* Set task 1: Reproduce the pen restoration steps between "3. Once the" and "open the nipple.", inclusive, replacing "dental pick" with "scraping hook".

* Given passage:
## START

2. Use the hairdryer to warm up the space where the section and barrel meet. DO NOT melt the plastic or set the celluloid on fire. All you need is a little warm to the touch. Until you get comfortable, keep the heat to barely noticeable to the touch. Grip the section, and only the section, with your rubber coated pliers. Very gently and slowly begin to twist counter clockwise as you hold the barrel in your other hand. It is common to hear some very scary cracking sounds. Usually, that sound is the petrified rubber ink sac in the pen breaking apart as you open. Sometimes it is the pen barrel breaking. Experience will teach you the difference. If you feel the section coming loose,

Grip only the section with rubber coated pliers, such as these spark-plug pliers. Don’t grip too tightly, just enough not to let go.

keep twisting slowly and gently. If you do not feel it turning or you feel it actively resisting, stop twisting. Some sections—especially Parker Duofolds and Vacumatics—were threaded into the pen barrels, which is why we usually start with a twist. Most pens of all brands were straight pressure-fit sections. HOWEVER, some brands—especially Wahl-Eversharp, although they were extremely inconsistent—used little pins in the barrel or section to hold the section firmly in place. You CANNOT twist those sections without destroying the barrel or section. If a section resists twisting, hit it with a little more heat and very gently start trying to wiggle it in teeny, tiny side-to-side motions while pulling straight out.

This is the most dangerous part of the entire restoration job. This is where probably 80% of all pens break, if they are going to break. ALSO, celluloid is insanely flammable. DO NOT get it hot. If it catches fire, it burns like a magnesium flare. It is an extremely hot burning flame that burns extremely quickly. Early on, I accidentally set a Vacumatic on fire. It scared the hell out of me, and it was a miracle I didn’t burn down my house. Even after getting it under running water it didn’t go out right away. I had to drop it in the steel sink and flood it to put the fire out. In about 10 seconds, it burned away the majority of the barrel. Be careful with the heat.

Use a razor to scrape the old sac pieces off the section nipple.

3. Once the section is free, scoop out the old sac guts from inside the barrel with the dental pick. Sometimes those guts stick pretty good to the inside of the barrel. A flashlight or gun light can help you see in to make sure you got it all. Do not put water in the barrel to clean out the sac or old ink. This will likely ruin and rust-out the pressure-bar assembly.

4. Use the razor to scrape the remnants of the old ink sac from the nipple of the section. Be careful not to cut yourself or split open the nipple.

5. Fill your ultra-sonic cleaner with clean, room-temperature water. Sometimes a drop or two of ammonia will help badly clogged pens. Put enough water in to completely submerge the cap and section assembly. Before you turn it on, let the cap soak for a minute or so. This allows the water to penetrate the inner cap, where a lot of old ink is usually trapped. After the cap and section have had a minute to soak, turn on the ultra-sonic cleaner for no more than 2 minutes.

If feasible, an ultra-sonic cleaner is the easiest way to remove old ink.

You might not see a lot of “action” with your eyes, but the vibrations are practically violent to the parts that are submerged. It can shake free most of the old ink in two minutes or less. If a cap lip is cracked, I’ve seen some caps crumble in the ultra sonic cleaner. That’s how powerful it is.

## END

* Set task 2: Put the entry lines between the lines holding "Open the Api Keys section" and "(x=56, y=42)", inclusive, into a Markdown table with the columns Row and Line. Omit blank lines.

* Data section:
## START

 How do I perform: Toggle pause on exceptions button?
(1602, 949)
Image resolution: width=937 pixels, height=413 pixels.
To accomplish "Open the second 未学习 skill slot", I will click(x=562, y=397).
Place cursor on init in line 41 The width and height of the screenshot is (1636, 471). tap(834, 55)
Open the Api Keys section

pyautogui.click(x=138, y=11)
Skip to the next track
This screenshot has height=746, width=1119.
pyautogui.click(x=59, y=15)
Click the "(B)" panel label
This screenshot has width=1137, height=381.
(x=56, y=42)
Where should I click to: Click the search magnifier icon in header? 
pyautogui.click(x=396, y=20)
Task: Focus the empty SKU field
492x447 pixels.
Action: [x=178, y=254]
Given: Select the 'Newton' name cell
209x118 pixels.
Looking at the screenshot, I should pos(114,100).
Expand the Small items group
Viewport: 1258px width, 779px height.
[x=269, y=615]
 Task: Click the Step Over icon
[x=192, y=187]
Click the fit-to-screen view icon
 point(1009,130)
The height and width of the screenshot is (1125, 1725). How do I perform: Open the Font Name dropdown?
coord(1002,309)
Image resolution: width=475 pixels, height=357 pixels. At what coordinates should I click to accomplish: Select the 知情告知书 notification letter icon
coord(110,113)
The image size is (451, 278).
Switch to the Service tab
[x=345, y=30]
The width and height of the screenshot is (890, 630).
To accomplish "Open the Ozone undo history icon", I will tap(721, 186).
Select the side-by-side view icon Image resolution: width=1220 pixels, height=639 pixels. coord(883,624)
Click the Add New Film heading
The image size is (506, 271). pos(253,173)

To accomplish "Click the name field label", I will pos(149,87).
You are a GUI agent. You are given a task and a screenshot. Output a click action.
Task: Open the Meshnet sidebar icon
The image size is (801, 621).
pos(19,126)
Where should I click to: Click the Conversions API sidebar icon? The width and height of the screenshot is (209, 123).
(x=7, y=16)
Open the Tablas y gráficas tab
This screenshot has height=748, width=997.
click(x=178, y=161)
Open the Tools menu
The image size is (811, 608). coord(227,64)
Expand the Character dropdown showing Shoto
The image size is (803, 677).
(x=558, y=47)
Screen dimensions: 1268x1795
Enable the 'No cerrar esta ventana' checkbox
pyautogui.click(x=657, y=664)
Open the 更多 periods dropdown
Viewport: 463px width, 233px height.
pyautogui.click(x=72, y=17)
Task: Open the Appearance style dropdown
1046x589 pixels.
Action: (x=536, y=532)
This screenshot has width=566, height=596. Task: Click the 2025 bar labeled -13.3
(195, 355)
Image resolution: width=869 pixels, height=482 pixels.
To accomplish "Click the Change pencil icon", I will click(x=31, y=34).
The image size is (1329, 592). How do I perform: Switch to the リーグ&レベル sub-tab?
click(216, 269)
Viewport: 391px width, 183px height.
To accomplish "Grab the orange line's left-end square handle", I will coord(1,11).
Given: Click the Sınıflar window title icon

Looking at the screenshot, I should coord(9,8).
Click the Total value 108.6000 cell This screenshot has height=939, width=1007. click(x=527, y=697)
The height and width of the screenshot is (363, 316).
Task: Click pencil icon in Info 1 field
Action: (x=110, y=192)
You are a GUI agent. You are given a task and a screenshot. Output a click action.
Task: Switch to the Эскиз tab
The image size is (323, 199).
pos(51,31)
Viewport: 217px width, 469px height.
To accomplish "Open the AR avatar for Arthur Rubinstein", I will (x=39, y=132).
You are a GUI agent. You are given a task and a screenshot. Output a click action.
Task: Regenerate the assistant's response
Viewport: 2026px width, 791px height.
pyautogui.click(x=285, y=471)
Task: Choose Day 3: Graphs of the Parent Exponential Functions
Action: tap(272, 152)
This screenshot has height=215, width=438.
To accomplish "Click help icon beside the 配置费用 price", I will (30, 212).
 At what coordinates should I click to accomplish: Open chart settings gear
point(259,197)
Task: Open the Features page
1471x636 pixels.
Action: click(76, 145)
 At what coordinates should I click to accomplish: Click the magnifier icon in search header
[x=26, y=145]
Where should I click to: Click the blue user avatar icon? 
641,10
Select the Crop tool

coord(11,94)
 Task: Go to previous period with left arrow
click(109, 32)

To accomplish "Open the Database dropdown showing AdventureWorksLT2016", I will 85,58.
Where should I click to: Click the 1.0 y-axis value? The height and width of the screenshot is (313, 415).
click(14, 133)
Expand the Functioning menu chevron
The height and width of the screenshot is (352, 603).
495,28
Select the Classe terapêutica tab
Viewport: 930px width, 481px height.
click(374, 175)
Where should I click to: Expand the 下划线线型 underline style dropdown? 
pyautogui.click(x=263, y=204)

## END

* Complete answer 1:
3. Once the section is free, scoop out the old sac guts from inside the barrel with the scraping hook. Sometimes those guts stick pretty good to the inside of the barrel. A flashlight or gun light can help you see in to make sure you got it all. Do not put water in the barrel to clean out the sac or old ink. This will likely ruin and rust-out the pressure-bar assembly.

4. Use the razor to scrape the remnants of the old ink sac from the nipple of the section. Be careful not to cut yourself or split open the nipple.

* Complete answer 2:
| Row | Line |
|---|---|
| 1 | Open the Api Keys section |
| 2 | pyautogui.click(x=138, y=11) |
| 3 | Skip to the next track |
| 4 | This screenshot has height=746, width=1119. |
| 5 | pyautogui.click(x=59, y=15) |
| 6 | Click the "(B)" panel label |
| 7 | This screenshot has width=1137, height=381. |
| 8 | (x=56, y=42) |